Вольта увлекается экспериментированием. Недюжинный изобретательский талант позволяет ему совершенствовать свои и чужие «придумки», доводить их до такого изящества, которое вызывало восхищение бедного на физические приборы времени. Так, усовершенствуя смоляной прибор Эпинуса, предназначенный для изучения электрической индукции, Вольта изобрел электрофор, что означало в буквальном переводе «электроносец». Сегодня может показаться удивительным, насколько он прост. Смоляная лепешка и металлический диск со стеклянной ручкой. Да еще нужна была кошка или, на худой конец, ее шкура. Шкурой натиралась смоляная лепешка и заряжалась при этом отрицательно. В поднесенном медном диске, на стороне, обращенной к смоле, возникало в результате индукции положительное электричество. На стороне противоположной — отрицательное. Этот излишек отрицательного электричества можно было легко отвести в землю. И диск полностью оказывался заряженным положительно. Теперь этот заряд можно было переносить и переводить на другие тела или отправлять в лейденские банки. А сам диск, приблизив снова к натертой смоле, вновь зарядить…
Нехитрый прибор вызвал восторг среди экспериментаторов. Многие пытались произвести его усовершенствование и дальше. И в конце концов электрофор Вольты дал в руки исследователей электрофорную машину. Примерно ту самую, какие по сей день стоят в школьных физических кабинетах.
А Вольта тем временем изобретает очень чувствительный соломенный электроскоп и делает ряд выдающихся изобретений в области химии. Все обширней становится его переписка. Вольта много путешествует, знакомится с выдающимися учеными своего времени. Научные общества наперебой избирают его своим членом. Еще бы — богатый, знатный, хорошо образованный, еще в детстве без труда получивший все то, что выходцам из низов приходилось выбивать себе в зрелом возрасте, тратя на это и силы, и время.
Современники утверждают, что Вольта был высок ростом и хорош собой.
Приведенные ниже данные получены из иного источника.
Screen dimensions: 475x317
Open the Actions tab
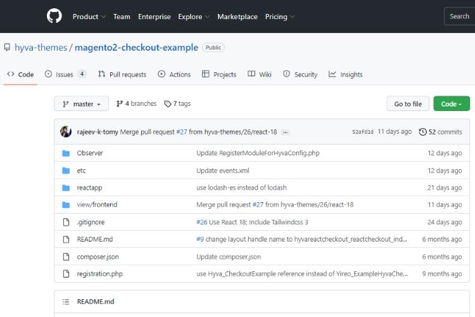tap(174, 74)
Правильное античное лицо его освещалось спокойным взглядом красивых глаз. Говорил он просто и ясно. При необходимости легко переходил к красноречию, но оставался всегда скромным и делал это необыкновенно изящно. Его речь и манера говорить отличались искренностью и убеждали собеседников даже раньше, чем те вникали в содержание его слов. В Фернее он беседовал с Вольтером, в Англии виделся с Пристли, во Франции — с Лавуазье и Лапласом…
Трактат Гальвани поразил Алессандро. И первое время, проверяя все описанные соотечественником опыты, Вольта был вполне на стороне болонского профессора. Однако большой собственный опыт экспериментирования мешал ему полностью признать позиции Гальвани. А тут еще как-то попалась ему книжка швейцарского врача Жан-Жака Зульцера, который писал: «Если два куска металла, один оловянный, другой серебряный, соединить таким образом, чтобы оба края их были на одной плоскости, и если приложить их к языку, то в последнем будет ощущаться некоторый вкус, довольно похожий на вкус железного купороса, в то же время каждый кусок металла в отдельности не дает и следа этого вкуса…»
Но ведь такой же вкус производит и действие электричества. Это Вольта знал хорошо.
И вот он ставит «решающий эксперимент»: четырех своих помощников он водружает на смолу, чтобы изолировать от земли. Первому из стоящих он велит взять в мокрую правую руку цинковую пластинку, а левой коснуться языка своего соседа. Тот, в свою очередь, должен был мокрым пальцем коснуться глазного яблока следующего. Третий и четвертый держали в руках свежепрепарированную лягушку. И кроме того, у четвертого в свободной мокрой руке была зажата серебряная пластинка… Когда серебро касалось цинка, язык второго ощущал кислый вкус, в глазу у третьего вспыхивало световое пятно, лапки лягушки между третьим и четвертым начинали дергаться…
Прекрасный результат! Разве не доказывает он, что никакого «животного электричества» не существует? Все дело в контакте разнородных металлов…
Старая истина гласит, что если своего идейного противника нельзя убедить, то надо постараться его пережить. Вольта так и сделал. После смерти Гальвани количество сторонников «животного электричества» резко пошло на убыль. Но главный удар по гальванизму был впереди.